◆ Text extract:
Spring 2017 Graduate Courses
Updated: Friday, January 13, 2017.
Bridge lectures are open to graduate and advanced undergraduate students. They do not require an application.
AHIS GU4045 Collecting
M/W 11:40-12:55, 612 Schermerhorn
This course studies the nearly universal human phenomenon of collecting. We will begin by gauging the range and basic structures of the phenomenon, looking at collections ranging from sock monkeys through anatomical waxes to ukiyo-e cards. These examples will enable us to compare and contrast theories of collecting, of which the most important will be psychological and anthropological. Moving from these general theories to the historically particular, we will next turn to the history of high-end collecting, Renaissance curiosity cabinets, and the origins of museum. The history of the art museum will then be studied in some detail, through both analysis of art museum types—principally national or municipal, private, monographic, and geographic—and through case studies of personal collections. Finally, the course will address art-work about collecting. Lectures, readings, and discussion sections will be reinforced by multiple visits to New York City museums.
Bridge seminars are open to graduate and advanced undergraduate students. Admission to bridge seminars is at the instructor’s discretion. The graduate student application form for bridge seminars can be found here, and should be submitted to Chris Newsome in the main office for the Department of Art History and Archaeology at 826 Schermerhorn Hall.
Applications for Spring 2017 bridge seminars are due by 12pm on Friday, November 11th, 2016.
AHIS GU4548 Displacing God: Architecture, Modernism, and the Post-Secular
M. González Pendás
M 12:10-2, 934 Schermerhorn
This seminar explores the shifting and paradoxical role that religion has played in various
conceptions of architectural modernism and cross-references contemporary theories on the formation of secular societies with physical and discursive evidences drawn from the history of architecture. Glaringly absent in most canonical histories, the production of religion has been however crucial to the shaping of core ideals of art and architectural modernism and to the commissioning of main works. Similarly, buildings continue to act as significant instruments for the intersection of politics and religion that define conflicts over nationalism, tradition and modernity. Not a course on churches or mosques and specifically
avoiding the study of these typologies in relation to theology, the seminar explores the other physical and discursive spaces where religion has operated historically: from urban sites to theoretical narratives and exhibition practices; from notions of technology, space, pedagogy and monumentality to processes of urbanization and technocratic governments. We will consider these the “shadows” of secularism, as anthropologist Talal Assad has suggested, which study serve to better understand the displacement of the religious sphere under regimes of modernization.
AHIS GU4640 Soviet Photomontage of the 1920s and 1930s
R 12:10-2, 930 Schermerhorn
This seminar will introduce students to the history of the Soviet photomontage, from its first examples in the work of Russian Constructivists Alexander Rodchenko, El Lissitzky, Gustav Klucis, Liubov Popova, and others after the October Revolution, to its rise to the top of the hierarchy of the agitational mass art in the 1920s, and its role in advancing the First Five-Year Plan and documenting the socialist reconstruction in the 1930s. In this course photomontage is interpreted as a logical continuation of the analytical movements in the early twentieth-century art. We will address the reasons behind the abrupt turn to factography and productivism in the work of Russian Constructivists in the early 1920s. We will examine photomontage as a complex modernist experiment that led to expanding the language of modern art and became a sophisticated art form, able to document the great experiment of the Russian Revolution, its severity and idealism, and to express the utopian visions behind it.

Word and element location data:
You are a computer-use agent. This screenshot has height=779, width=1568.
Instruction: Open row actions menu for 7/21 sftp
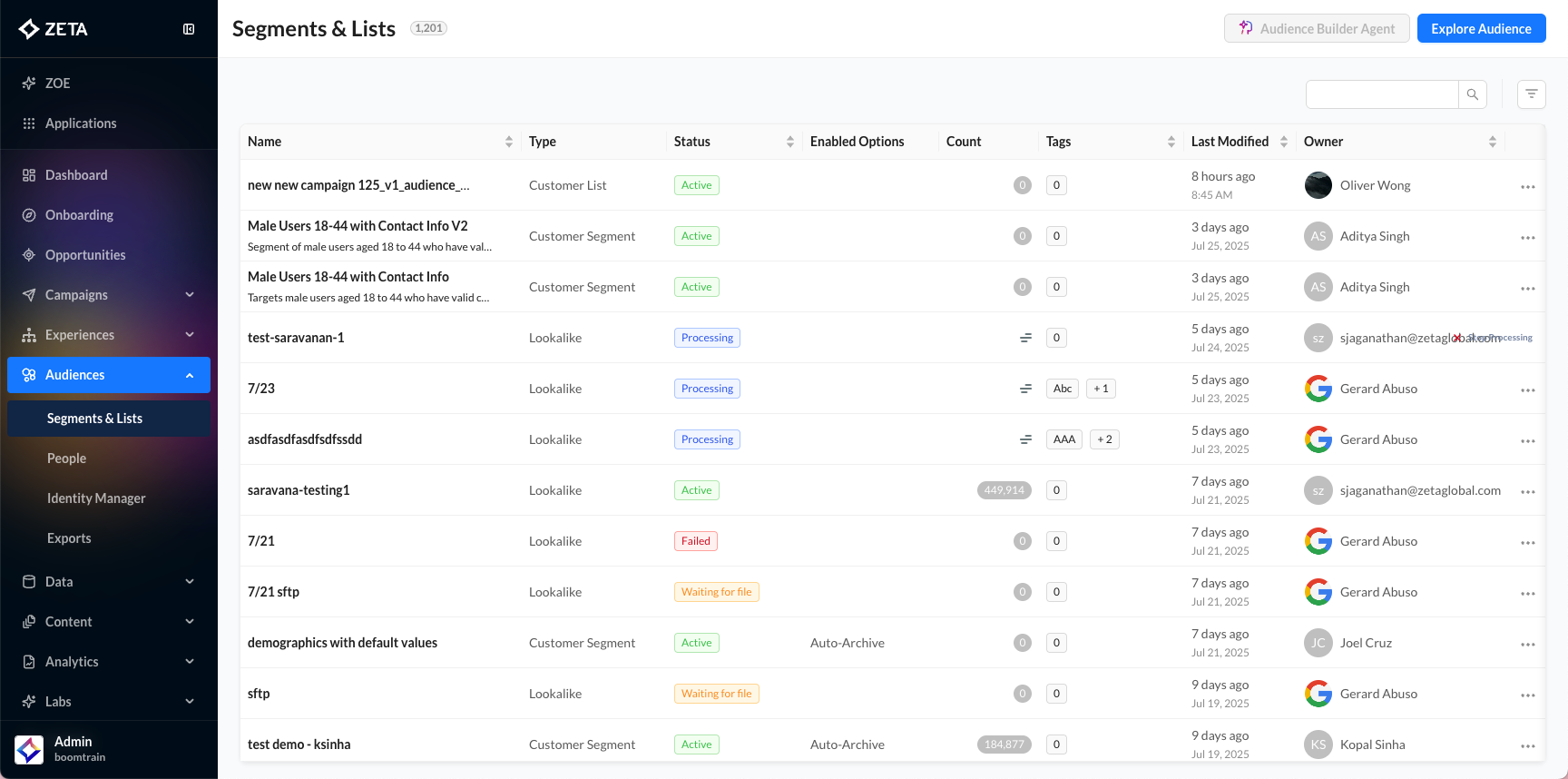point(1527,593)
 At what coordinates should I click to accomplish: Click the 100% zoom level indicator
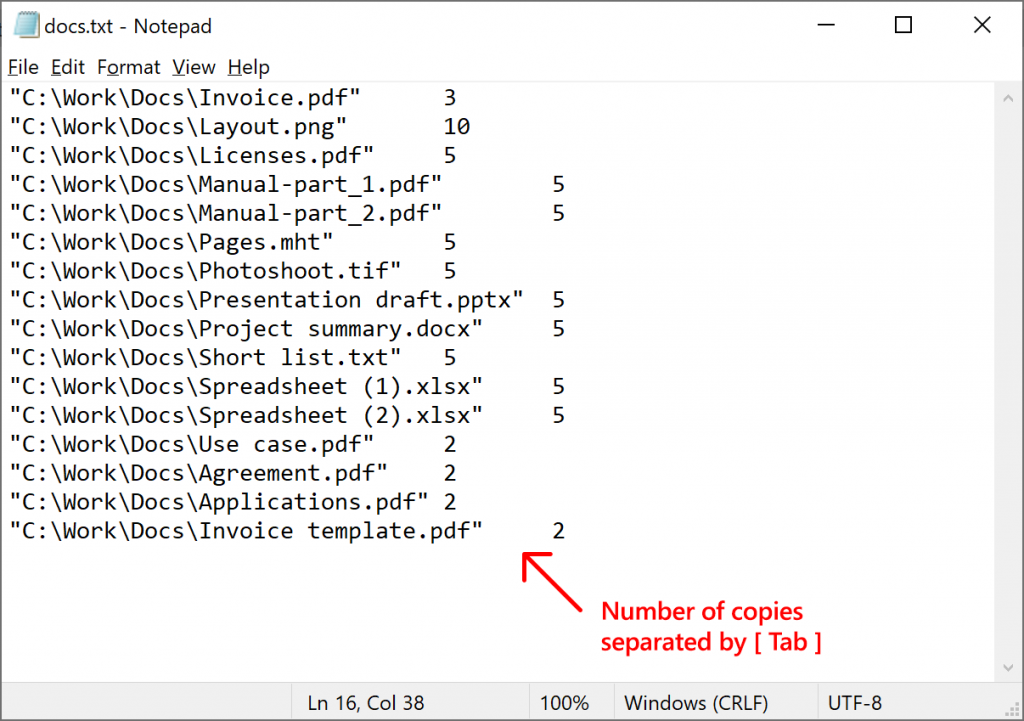click(x=565, y=702)
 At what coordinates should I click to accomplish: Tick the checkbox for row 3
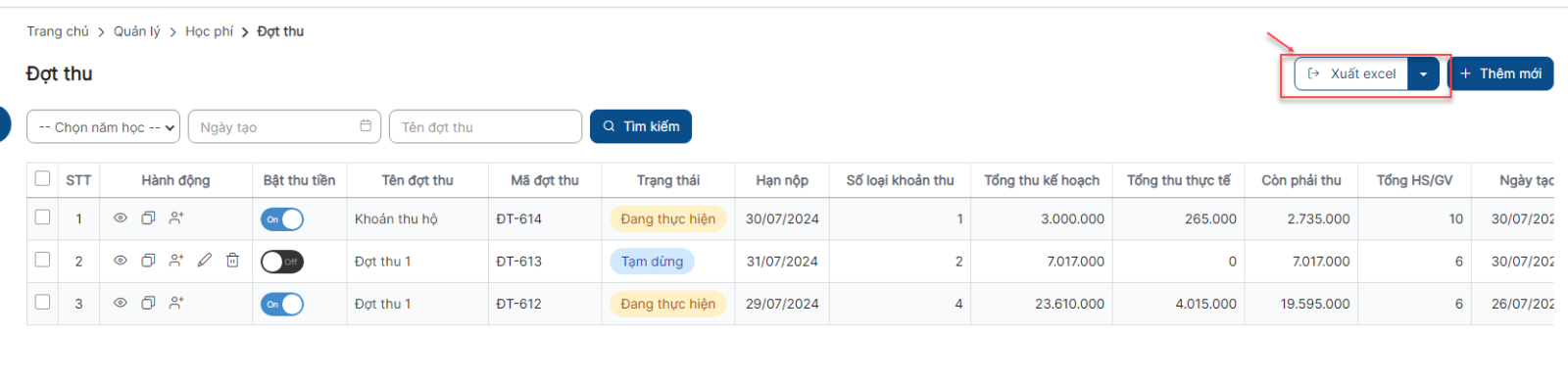click(42, 302)
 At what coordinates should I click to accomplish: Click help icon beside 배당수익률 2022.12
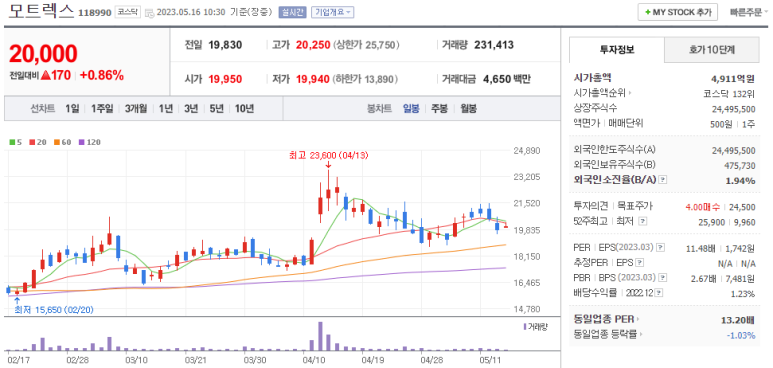click(660, 294)
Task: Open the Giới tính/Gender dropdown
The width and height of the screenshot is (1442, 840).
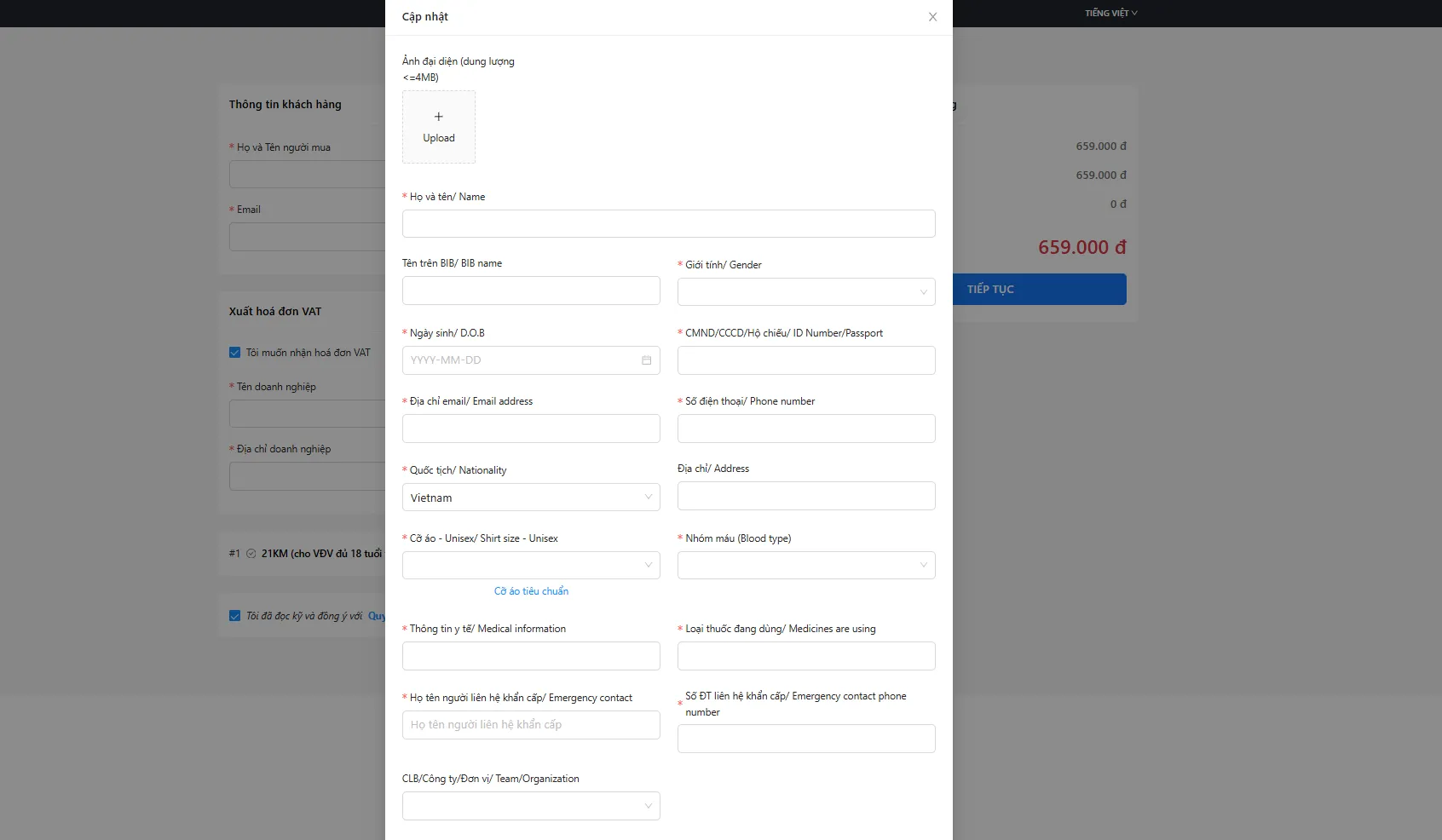Action: (805, 292)
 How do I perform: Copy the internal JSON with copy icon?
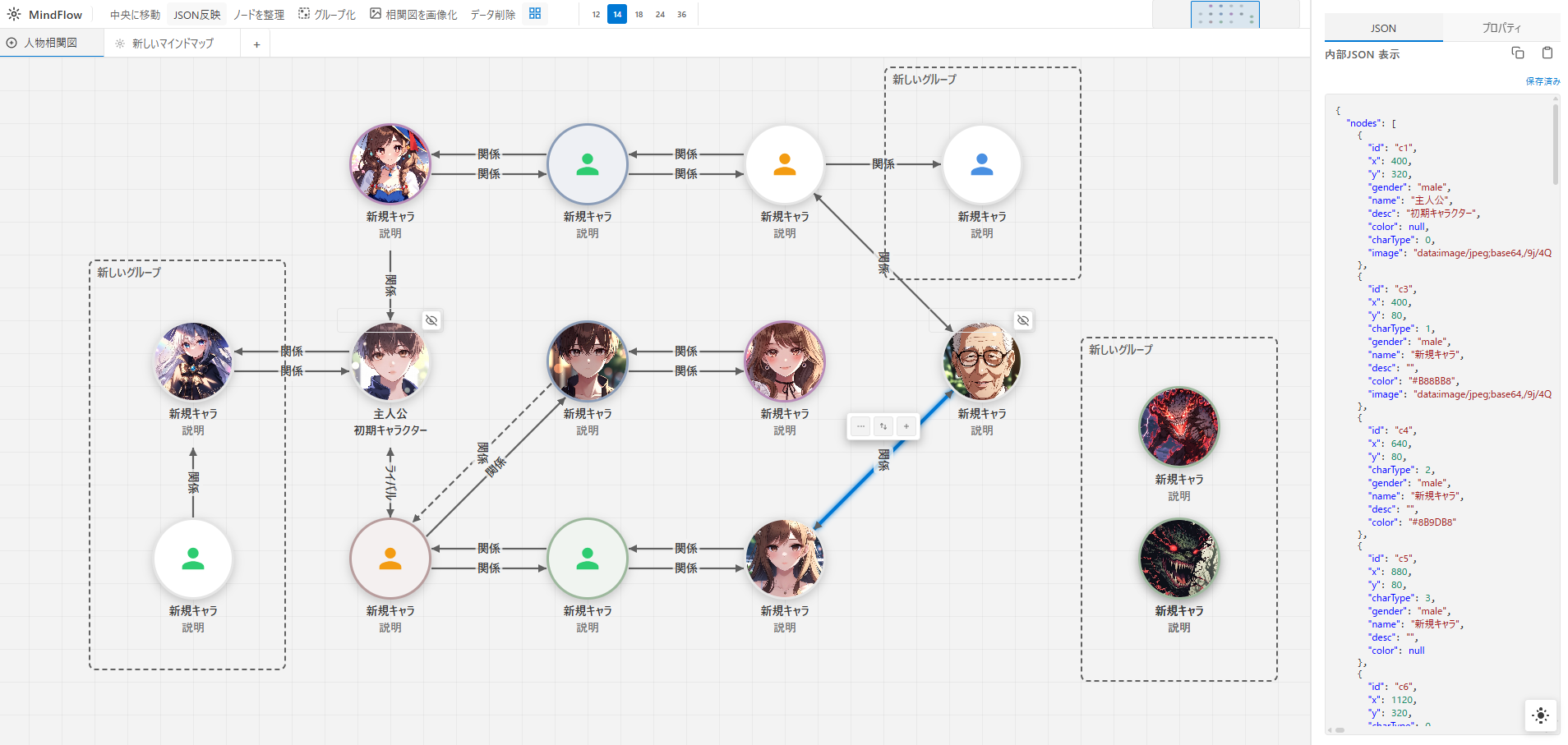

◆ What is asked:
Could you print the course listing text between "Bridge seminars are open" and "November 11th, 2016.", inclusive?

◆ The response:
Bridge seminars are open to graduate and advanced undergraduate students. Admission to bridge seminars is at the instructor’s discretion. The graduate student application form for bridge seminars can be found here, and should be submitted to Chris Newsome in the main office for the Department of Art History and Archaeology at 826 Schermerhorn Hall.
Applications for Spring 2017 bridge seminars are due by 12pm on Friday, November 11th, 2016.